• _Exercise instructions_:
1/ Answer these questions using the pandas data selection page:
(a) Which method selects by using labels?
(b) Which method selects by using integer numbers?
(c) Which expression keeps only the columns whose names start with 'foo'?
Mark your answers (a), (b) and (c).
2/ In one to three sentences, explain why the pandas data selection page recommends naming a selection method explicitly instead of letting pandas infer whether the selection is by label or by integer.
3/ Continue the pandas data selection page from its last heading.

• _Source passage_:
::::::

Skip to main content

selecting_data

In pandas we generally select data through the use of two methods:

  • loc, which selects by using labels
  • iloc, which selects by using integer numbers
  • ix, which selects using an index

We may also avoid the usage of these methods and let pandas infer if we are selecting by label or by an index integer number, but this is not adviced, it is always better to be specific to not make the code look ambiguous.

Selecting with Labels (i.e., loc)

In order to select by labels we use the loc method:

ds.loc[0:4, ['column1','column2']]

This can be considered another way to remove columns and just keep those in which we are interested:

ds.loc[:, ['column1','column2']]
ds.loc[0:4, 'column1':'column2']
df.loc[:, df.columns.str.startswith('foo')]

If we have indexes which are not integer, we can take advantage of loc capabilities, e.g.:

df.loc['2016-01-11', ['column1', 'column2']]

Selecting and changing a specific value

If we want to modify the value in column 'b' which is on the first row we can do:

df.loc[1, 'b'] = 'XXXXXX'

Selecting with Numbers (i.e., iloc)

::::::

• _Dataset records_:
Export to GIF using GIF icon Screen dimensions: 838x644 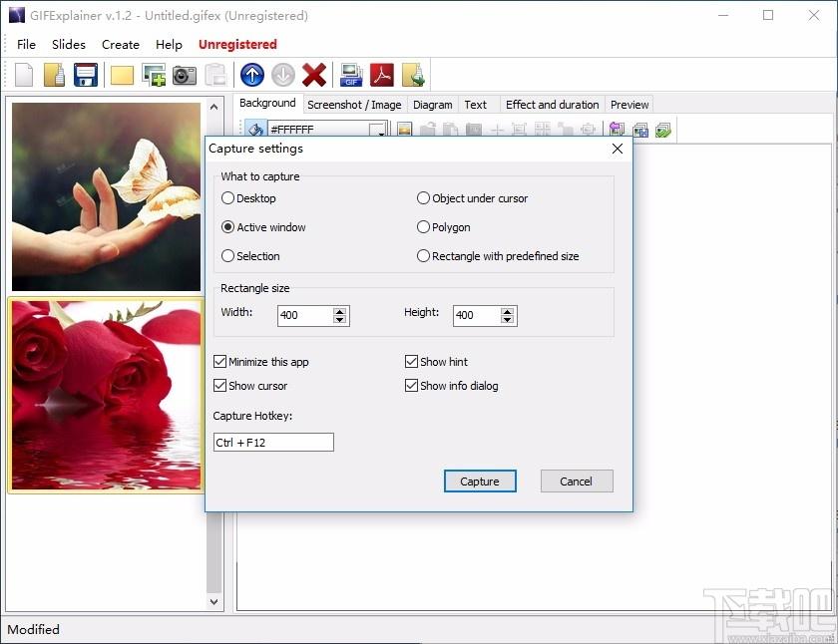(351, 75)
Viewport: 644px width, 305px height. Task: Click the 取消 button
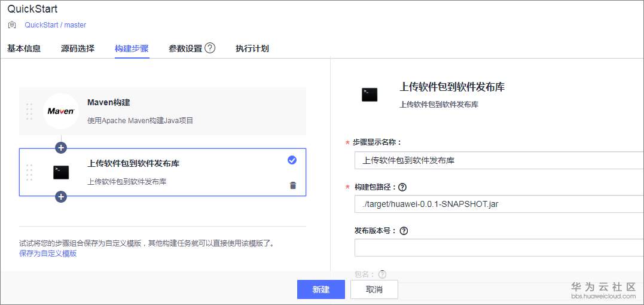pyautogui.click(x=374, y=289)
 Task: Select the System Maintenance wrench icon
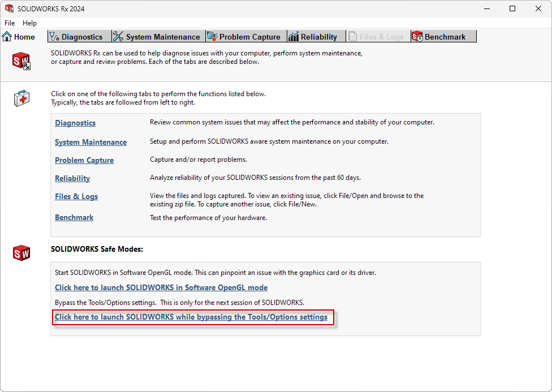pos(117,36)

::::::

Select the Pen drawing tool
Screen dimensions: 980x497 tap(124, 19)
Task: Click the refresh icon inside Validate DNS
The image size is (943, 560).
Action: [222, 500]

::::::

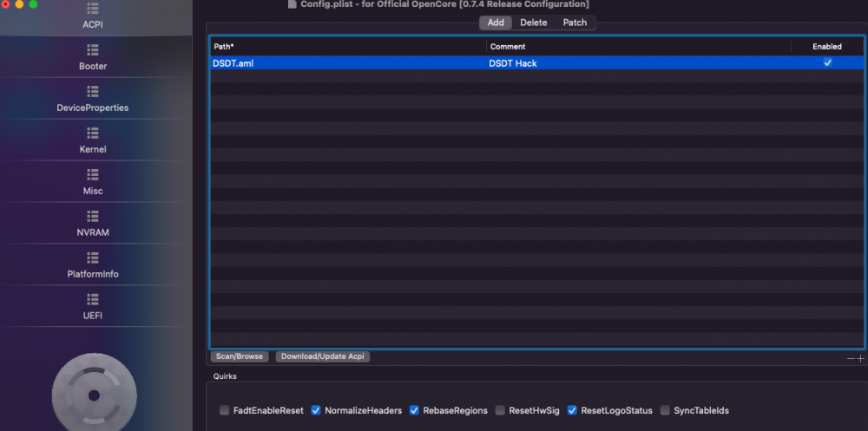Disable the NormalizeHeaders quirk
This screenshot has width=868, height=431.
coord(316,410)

::::::

• _Responses for each task_:
1/
(a) loc
(b) iloc
(c) df.loc[:, df.columns.str.startswith('foo')]

2/ Letting pandas infer the selection type is not advised, because it is always better to be specific so the code does not look ambiguous.

3/
We can use iloc if we want to select data referring to numbers for columns like:

ds.iloc[:, 0:4]

We can also combine iloc and loc with:

army.loc['Arizona'].iloc[2]

This will select the row with the index name called 'Arizona' and the third column belonging to this raw

Selecting with Indexes(i.e., ix) (this is deprecated)

Let's say we want to print the row with the maximum value for a specific column, we can do:

max_index = df.columnname.idxmax()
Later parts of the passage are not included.